I would really like to get maybe 2 Raspberry Pi 4s and rig them together like in the 8 blade unit I referenced before but I don’t consider that to be an absolutely necessary item to purchase in a time when orders are going crazy when delivery staff should be focused on delivering necessary supplies instead of toys.

I’ll figure something out. I still have my loaner computer from Flatiron School, so maybe I can configure that to be a Spark server? I’m not sure since it had other stuff installed by Flatiron and WeWork.

Progress on Other Projects

As I mentioned before, I decided to help out on a friend’s project! It does character recognition but in another language, so it’s interesting for me to see. One slight negative though is that the documentation needs some work. When I forked and cloned the repo to my computer, I didn’t even know what Python version I needed, let alone what packages were being used. I had to open the scripts individually in Visual Studio Code to figure that out. While I was trying to figure out how the logic worked and where they came from, I realized that it was unclear whether it was actually using things like Python 3 vs Python 2.

I’ve been trying to resolve dependency problems (which for some reason take a while to resolve on my computer running Ubuntu in WSL2), and just trying to mark up the existing scripts with comments and explanations. I’ll likely write a more clear ReadMe for the repo soon, and create a complete a list of required packages.
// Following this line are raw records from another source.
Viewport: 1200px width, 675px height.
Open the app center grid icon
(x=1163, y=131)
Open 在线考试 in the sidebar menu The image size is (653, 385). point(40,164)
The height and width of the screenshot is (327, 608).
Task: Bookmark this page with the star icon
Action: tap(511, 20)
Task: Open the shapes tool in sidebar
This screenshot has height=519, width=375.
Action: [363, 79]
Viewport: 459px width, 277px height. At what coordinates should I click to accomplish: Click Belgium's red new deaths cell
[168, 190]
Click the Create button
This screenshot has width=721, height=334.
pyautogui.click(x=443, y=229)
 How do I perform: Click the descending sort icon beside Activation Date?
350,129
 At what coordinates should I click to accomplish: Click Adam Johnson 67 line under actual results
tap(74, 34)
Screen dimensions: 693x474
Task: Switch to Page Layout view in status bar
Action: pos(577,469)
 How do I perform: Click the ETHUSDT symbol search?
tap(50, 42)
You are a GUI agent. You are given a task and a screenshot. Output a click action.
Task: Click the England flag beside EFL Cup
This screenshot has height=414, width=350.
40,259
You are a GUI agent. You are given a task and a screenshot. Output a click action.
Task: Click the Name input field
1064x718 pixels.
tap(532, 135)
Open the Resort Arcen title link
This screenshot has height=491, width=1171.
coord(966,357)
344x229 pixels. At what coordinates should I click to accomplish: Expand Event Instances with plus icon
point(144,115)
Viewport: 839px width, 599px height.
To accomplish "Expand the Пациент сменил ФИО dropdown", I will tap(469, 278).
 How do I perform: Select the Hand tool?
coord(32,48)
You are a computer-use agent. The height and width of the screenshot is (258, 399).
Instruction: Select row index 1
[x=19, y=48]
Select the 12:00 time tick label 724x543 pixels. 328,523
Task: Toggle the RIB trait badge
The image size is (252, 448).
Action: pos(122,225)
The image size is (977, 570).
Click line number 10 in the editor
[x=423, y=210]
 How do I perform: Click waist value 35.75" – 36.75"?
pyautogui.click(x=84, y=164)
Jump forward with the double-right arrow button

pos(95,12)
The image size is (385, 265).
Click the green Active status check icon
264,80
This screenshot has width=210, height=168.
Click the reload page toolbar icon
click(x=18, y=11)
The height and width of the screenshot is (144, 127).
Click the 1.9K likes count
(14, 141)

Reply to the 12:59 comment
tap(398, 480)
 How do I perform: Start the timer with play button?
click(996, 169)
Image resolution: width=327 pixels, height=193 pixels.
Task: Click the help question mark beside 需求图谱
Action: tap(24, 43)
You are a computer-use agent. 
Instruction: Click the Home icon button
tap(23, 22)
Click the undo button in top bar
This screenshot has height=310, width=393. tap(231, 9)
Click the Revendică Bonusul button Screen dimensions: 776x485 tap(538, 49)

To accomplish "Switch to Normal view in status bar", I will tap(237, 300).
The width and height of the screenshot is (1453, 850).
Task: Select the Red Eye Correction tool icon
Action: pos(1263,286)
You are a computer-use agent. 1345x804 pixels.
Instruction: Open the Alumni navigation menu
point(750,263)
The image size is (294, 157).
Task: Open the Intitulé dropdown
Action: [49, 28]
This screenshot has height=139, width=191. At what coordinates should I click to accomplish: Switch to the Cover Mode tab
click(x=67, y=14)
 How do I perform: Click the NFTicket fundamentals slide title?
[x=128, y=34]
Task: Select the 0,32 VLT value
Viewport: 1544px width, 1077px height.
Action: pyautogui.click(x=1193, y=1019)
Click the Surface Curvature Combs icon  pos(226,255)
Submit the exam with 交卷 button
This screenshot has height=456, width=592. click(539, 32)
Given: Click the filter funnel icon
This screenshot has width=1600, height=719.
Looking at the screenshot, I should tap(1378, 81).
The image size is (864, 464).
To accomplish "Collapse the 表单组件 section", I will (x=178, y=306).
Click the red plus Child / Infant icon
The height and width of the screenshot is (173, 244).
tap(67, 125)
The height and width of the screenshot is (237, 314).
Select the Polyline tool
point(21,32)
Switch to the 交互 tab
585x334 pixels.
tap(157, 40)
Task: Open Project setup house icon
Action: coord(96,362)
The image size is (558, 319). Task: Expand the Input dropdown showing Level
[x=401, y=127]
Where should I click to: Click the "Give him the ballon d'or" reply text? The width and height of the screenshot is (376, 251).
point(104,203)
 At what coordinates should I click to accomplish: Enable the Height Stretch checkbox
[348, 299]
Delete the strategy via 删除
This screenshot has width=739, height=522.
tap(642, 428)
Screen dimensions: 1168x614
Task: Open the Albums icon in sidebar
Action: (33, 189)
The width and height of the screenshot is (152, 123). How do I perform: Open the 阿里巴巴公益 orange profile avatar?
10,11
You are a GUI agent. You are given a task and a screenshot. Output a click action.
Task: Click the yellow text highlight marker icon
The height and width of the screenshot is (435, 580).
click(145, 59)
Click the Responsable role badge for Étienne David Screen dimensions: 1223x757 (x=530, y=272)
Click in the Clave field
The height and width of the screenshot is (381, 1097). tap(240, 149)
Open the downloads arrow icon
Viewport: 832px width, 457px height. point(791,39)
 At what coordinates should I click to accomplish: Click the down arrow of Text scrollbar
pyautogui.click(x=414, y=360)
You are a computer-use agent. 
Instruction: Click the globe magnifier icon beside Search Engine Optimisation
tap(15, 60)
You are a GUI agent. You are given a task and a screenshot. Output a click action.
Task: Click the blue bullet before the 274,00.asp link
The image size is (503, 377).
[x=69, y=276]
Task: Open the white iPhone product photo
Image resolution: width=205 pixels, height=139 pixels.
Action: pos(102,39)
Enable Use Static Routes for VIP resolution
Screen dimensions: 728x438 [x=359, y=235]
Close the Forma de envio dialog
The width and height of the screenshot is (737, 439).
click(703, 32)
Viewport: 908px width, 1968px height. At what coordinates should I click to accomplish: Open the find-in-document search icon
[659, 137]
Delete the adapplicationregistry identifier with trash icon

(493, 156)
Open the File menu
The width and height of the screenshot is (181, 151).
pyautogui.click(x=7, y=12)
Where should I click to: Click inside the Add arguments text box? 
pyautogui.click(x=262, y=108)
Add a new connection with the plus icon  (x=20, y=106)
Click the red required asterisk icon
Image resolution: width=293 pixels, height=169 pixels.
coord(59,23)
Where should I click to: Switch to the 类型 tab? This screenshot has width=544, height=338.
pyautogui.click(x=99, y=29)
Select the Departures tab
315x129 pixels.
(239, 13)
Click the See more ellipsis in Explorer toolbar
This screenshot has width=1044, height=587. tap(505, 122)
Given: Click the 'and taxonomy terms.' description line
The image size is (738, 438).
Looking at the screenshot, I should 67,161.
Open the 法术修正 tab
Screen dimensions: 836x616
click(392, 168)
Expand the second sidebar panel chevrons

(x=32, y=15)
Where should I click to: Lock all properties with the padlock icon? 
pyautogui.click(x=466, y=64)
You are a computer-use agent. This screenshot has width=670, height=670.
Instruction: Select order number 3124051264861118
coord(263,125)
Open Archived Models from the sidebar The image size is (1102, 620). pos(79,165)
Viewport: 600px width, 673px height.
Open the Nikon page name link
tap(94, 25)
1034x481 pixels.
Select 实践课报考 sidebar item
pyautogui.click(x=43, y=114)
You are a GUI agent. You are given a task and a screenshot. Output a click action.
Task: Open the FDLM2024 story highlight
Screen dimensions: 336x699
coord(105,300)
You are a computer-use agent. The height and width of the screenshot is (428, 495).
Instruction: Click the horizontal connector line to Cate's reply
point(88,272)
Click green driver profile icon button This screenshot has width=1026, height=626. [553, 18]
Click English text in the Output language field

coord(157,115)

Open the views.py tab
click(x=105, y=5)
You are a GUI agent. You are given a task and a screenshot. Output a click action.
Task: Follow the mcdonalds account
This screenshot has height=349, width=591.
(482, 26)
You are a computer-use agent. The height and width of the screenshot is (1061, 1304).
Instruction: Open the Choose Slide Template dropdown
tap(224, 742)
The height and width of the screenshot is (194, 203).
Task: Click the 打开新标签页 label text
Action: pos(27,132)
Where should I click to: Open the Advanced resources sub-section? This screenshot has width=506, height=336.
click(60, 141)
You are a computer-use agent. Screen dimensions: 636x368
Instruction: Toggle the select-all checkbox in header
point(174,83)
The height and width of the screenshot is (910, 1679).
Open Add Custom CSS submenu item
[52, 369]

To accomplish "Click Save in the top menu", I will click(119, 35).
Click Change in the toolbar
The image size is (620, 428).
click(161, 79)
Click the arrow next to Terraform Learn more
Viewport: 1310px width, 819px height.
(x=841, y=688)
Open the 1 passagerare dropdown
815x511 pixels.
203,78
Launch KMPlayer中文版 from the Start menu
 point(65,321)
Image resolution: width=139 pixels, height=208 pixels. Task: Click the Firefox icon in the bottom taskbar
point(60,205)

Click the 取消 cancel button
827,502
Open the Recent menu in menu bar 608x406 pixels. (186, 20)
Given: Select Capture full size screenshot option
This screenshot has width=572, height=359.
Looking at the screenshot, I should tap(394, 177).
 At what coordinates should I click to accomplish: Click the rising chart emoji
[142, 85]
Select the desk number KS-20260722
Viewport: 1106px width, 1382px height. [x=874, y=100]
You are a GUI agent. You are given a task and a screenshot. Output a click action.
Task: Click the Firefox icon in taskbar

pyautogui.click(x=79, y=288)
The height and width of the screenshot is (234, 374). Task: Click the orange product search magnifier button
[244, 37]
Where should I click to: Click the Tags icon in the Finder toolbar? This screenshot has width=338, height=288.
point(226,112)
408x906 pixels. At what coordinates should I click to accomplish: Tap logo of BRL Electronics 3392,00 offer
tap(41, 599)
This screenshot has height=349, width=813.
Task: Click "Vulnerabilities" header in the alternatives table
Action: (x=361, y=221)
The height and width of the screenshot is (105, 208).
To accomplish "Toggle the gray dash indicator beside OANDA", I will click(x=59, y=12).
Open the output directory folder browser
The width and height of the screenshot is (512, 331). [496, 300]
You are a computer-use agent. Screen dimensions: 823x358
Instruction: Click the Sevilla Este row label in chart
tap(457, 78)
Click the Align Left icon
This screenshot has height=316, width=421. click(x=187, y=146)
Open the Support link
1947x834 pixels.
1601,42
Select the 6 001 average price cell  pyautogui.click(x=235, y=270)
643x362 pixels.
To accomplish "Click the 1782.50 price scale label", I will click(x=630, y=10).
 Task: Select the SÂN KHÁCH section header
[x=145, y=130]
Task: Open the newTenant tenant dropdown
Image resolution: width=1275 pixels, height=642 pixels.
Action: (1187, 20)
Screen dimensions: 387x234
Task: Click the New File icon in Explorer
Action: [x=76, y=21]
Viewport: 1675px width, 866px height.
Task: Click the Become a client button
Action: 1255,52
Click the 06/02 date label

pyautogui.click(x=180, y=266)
Since I did not get the Spark server up and running, I didn’t try to download other datasets to play with. My current laptop could probably hold a (small) big dataset…but I’d prefer not to keep loading up this thing with more and more. It slows down my computer and isn’t necessarily reflective of a job in industry.

Containerization

I was following along with Aaron’s walkthrough on containerization, but it turns out that this is a little more complicated than I expected for my use case. His instructions used MacOS and I’m on Windows 10 Home with WSL2 (Insider Slow Ring). I think I’ll actually write a very brief article talking about what I did to get things working.

Outside of Data Science

My area recently started a shelter-in-place order and things have changed quite a bit. Non essential trips outside can technically get you arrested or fined, although walks and errand runs are acceptable. Most public places have closed: the restaurant a block away from me won’t be open for ~3 weeks, my local Pokemon Go community locked down, and my gym has closed its doors until April.

This is making a big change in everyday life. While I don’t frequent the restaurant, I do realize that tons of small shops and food spots will be closed or going take out only. Pokemon Go was a nice way to see people I wouldn’t otherwise see and that’s on pause. Most importantly: it’s been almost 10 years since the last time I went without a gym. Minus the recovery times from my appendectomy and broken foot. I have to be more careful now about eating right, doing body weight exercises, and even hitting my step goals! By the way, I’m on Fitbit and Garmin, so if you’re on either or both of those networks, lemme know!

I’m going to do my best to stay positive, healthy, and diligent in my efforts! Hopefully, this whole mess will end sooner rather than later, and I’m definitely hoping to be working in a new spot as a data scientist =D

--

--